Actual serverless computing would be implemented as p2p. Possibly interesting in a typical EvilCorpesque large corporation.

Besides, Seti@home (Boinc) have been doing serverless computing for almost 20 years and it wasn't the first implementations.




Achieving real-world service objectives via cloud infrastructure requires a different approach to architecture, data management, process design, service ownership, availability, cost management, the list goes on.

Some uses of cloud services are superficially comparable to old-school bureau computing. But to say it is "just someone else's computer" is trite, grossly misleading and downright bad advice, because treating it as such will get you burned.
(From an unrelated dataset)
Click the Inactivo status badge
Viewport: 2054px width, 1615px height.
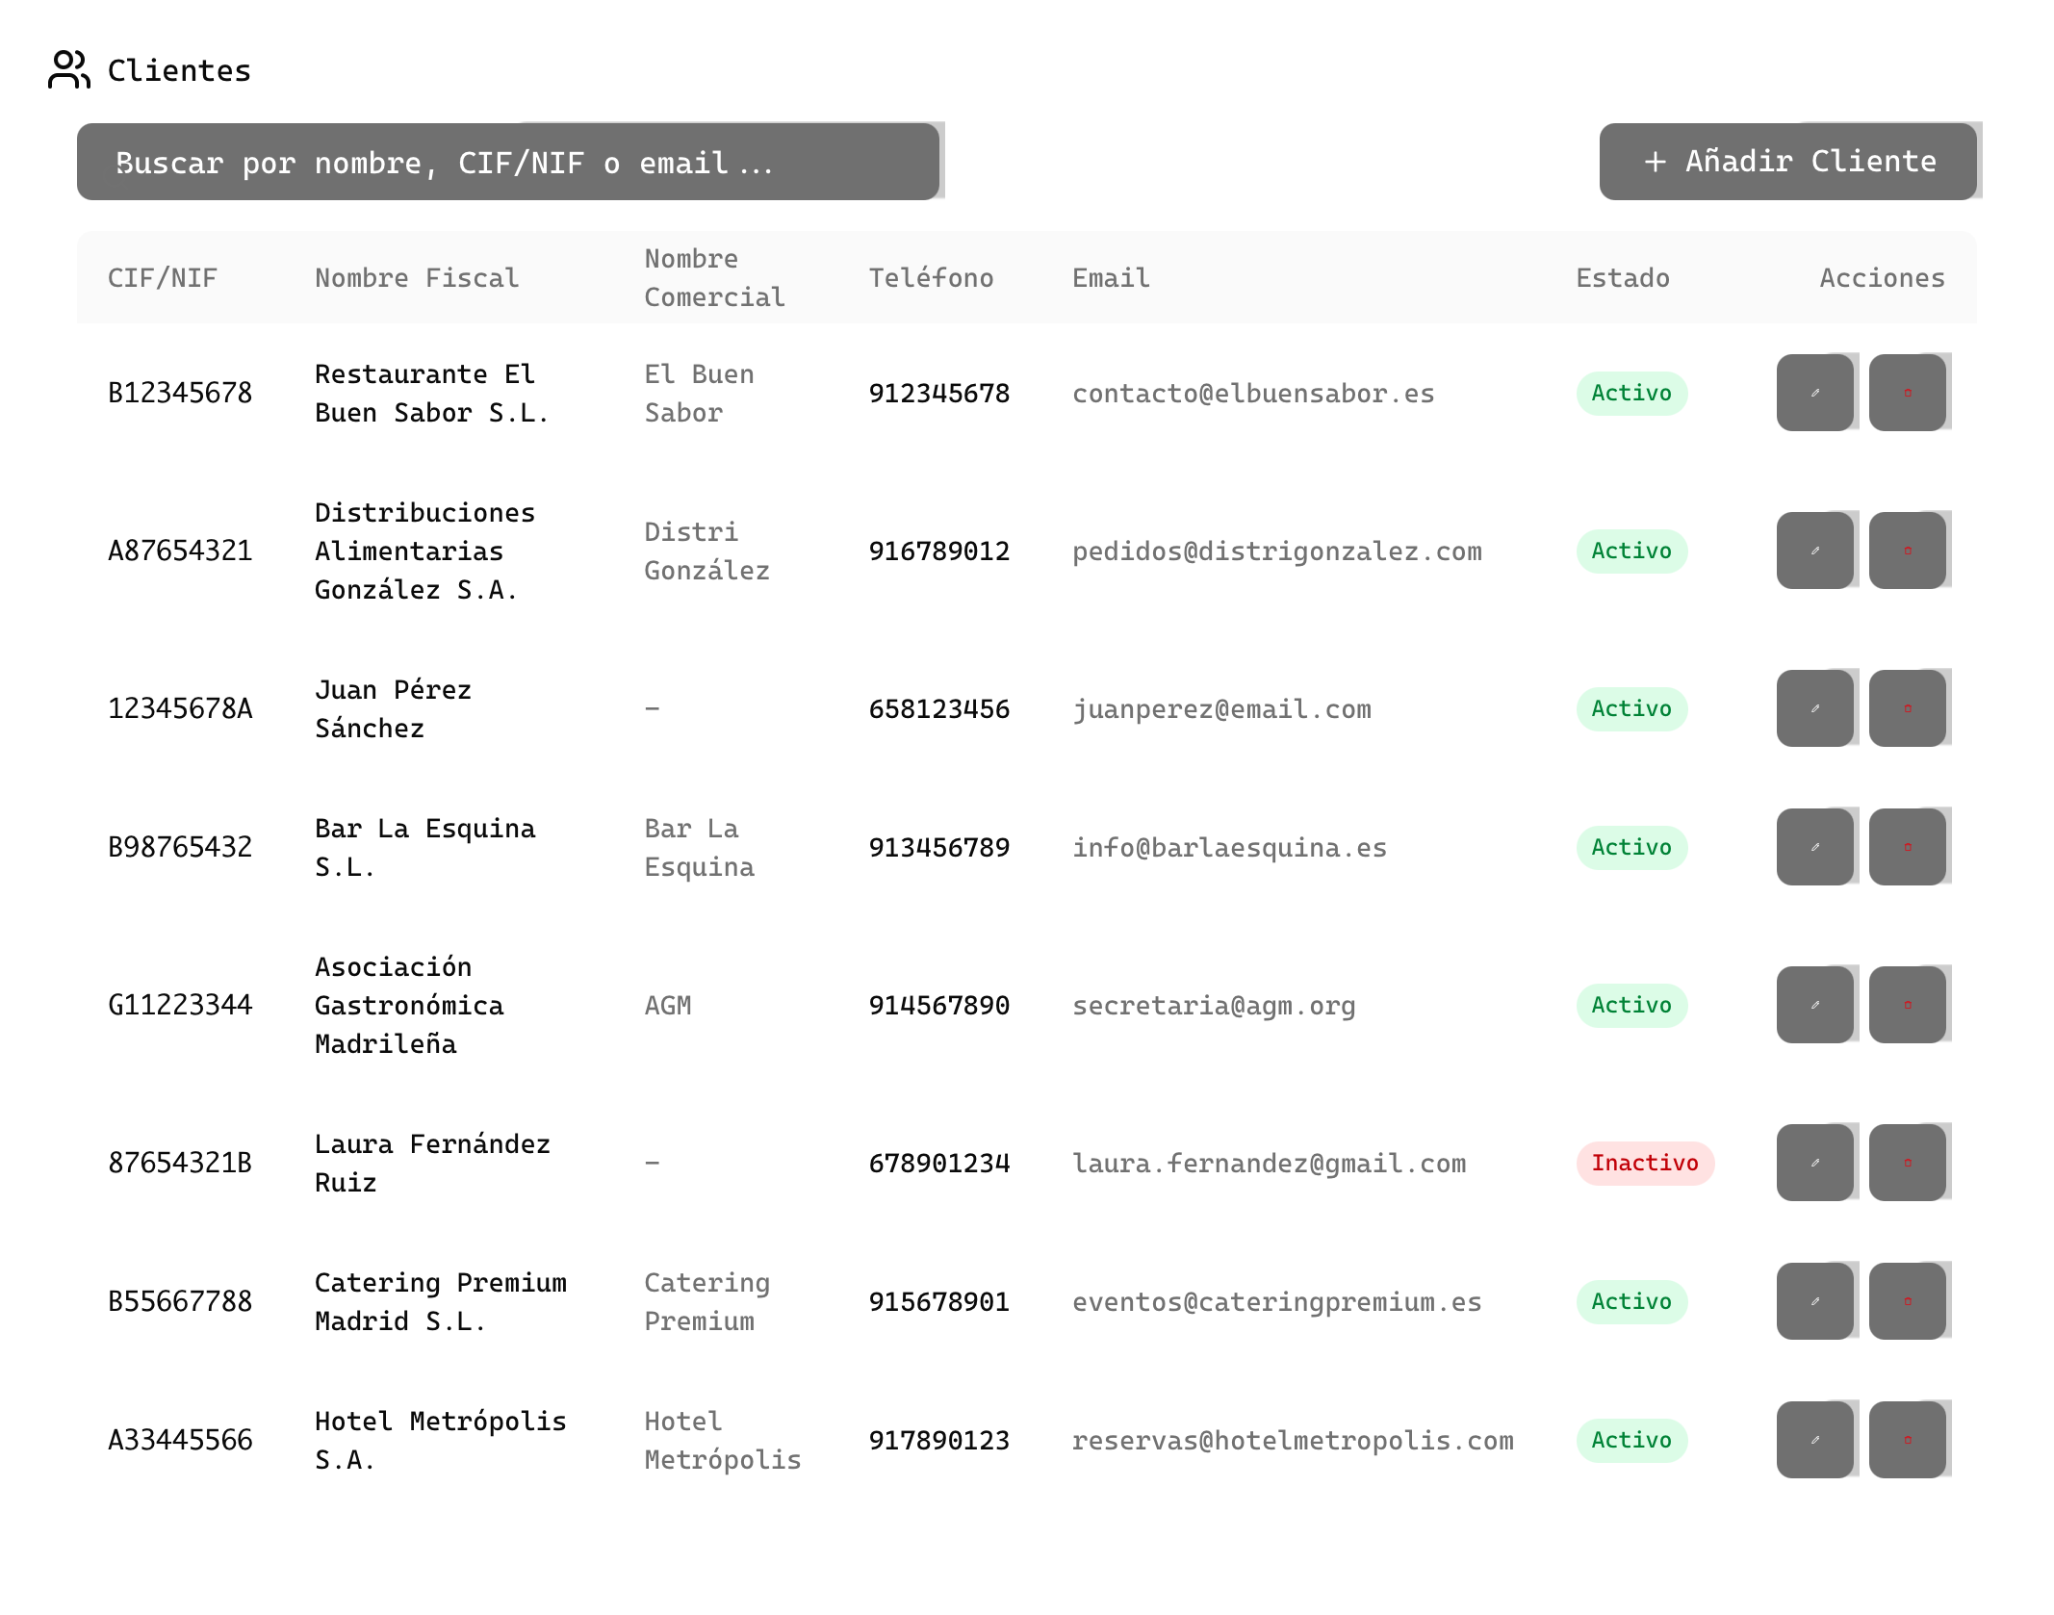click(1644, 1163)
I think we are on the same page here. How about - it's nothing more to it than someone else computer. With all the risks and benefits.

If you have the right workload, it is super awesome.
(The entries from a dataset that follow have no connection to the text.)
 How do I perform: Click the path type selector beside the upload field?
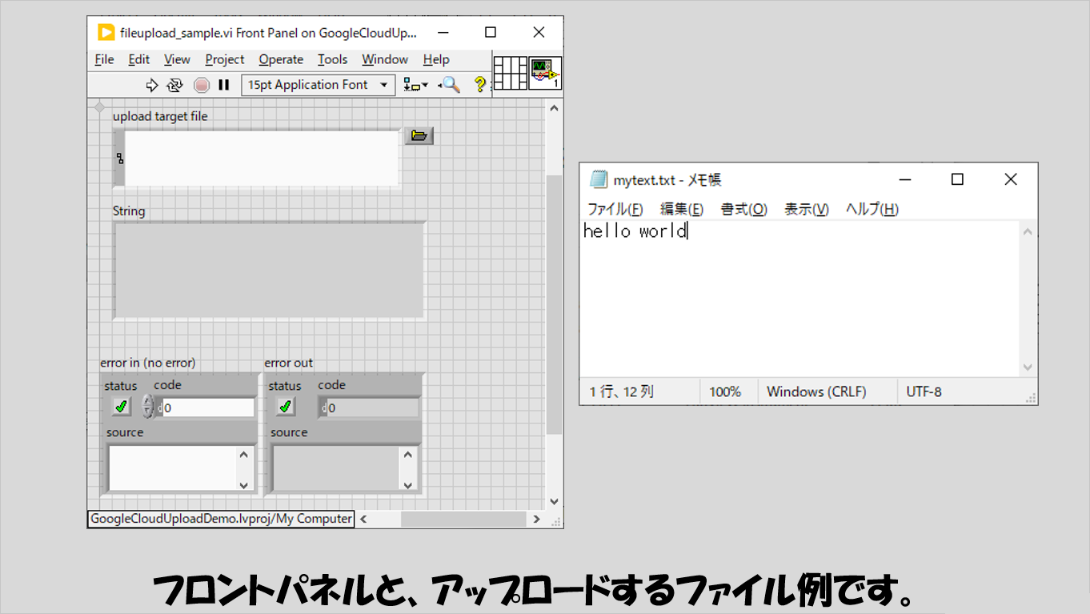pyautogui.click(x=120, y=159)
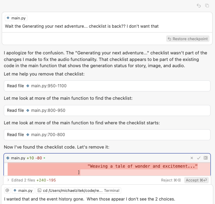Image resolution: width=215 pixels, height=204 pixels.
Task: Reject the main.py diff with X icon
Action: pos(192,158)
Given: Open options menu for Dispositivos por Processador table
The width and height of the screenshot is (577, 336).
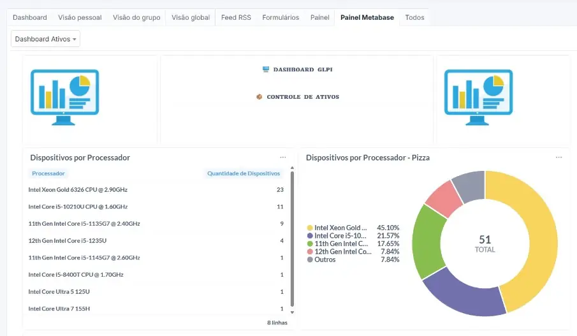Looking at the screenshot, I should 283,157.
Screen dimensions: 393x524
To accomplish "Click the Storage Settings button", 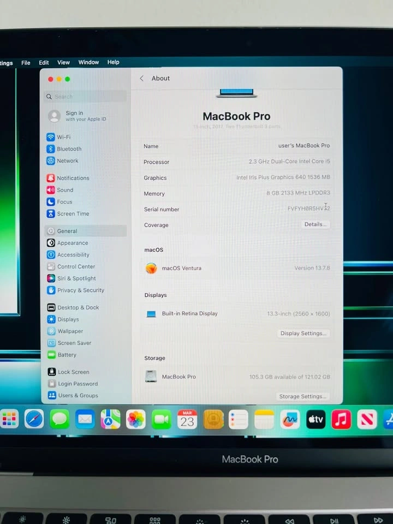I will pyautogui.click(x=302, y=396).
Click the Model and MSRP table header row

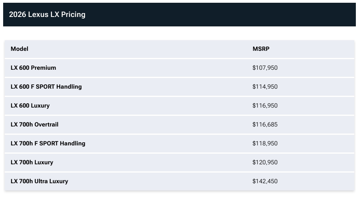tap(180, 49)
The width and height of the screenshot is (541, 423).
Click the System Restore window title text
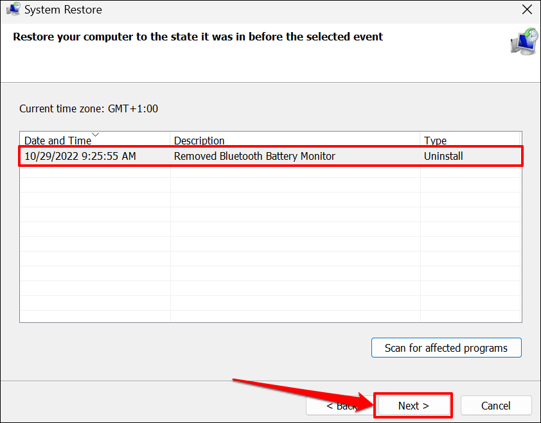coord(63,10)
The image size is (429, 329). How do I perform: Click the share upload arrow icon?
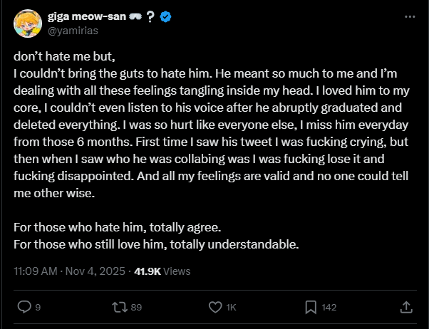406,307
If you have a reasonably matching workload and you can spend spend time on all the things you counted, it's also probably good but it's far from a clear-cut certainty.

If you have heap of legacy systems you will basically need to rewrite a lot it to make it work, and then it might not be worth it at all. This is the case that is oversold.


P2P would be using peer computers as servers, so it wouldn't be serverless by your definition.


That would be computerless computing - seems to a harder problem to solve... P2P was about using non-dedicated computers. It's like the antithesis of the currently marked cloud solutions isn't it?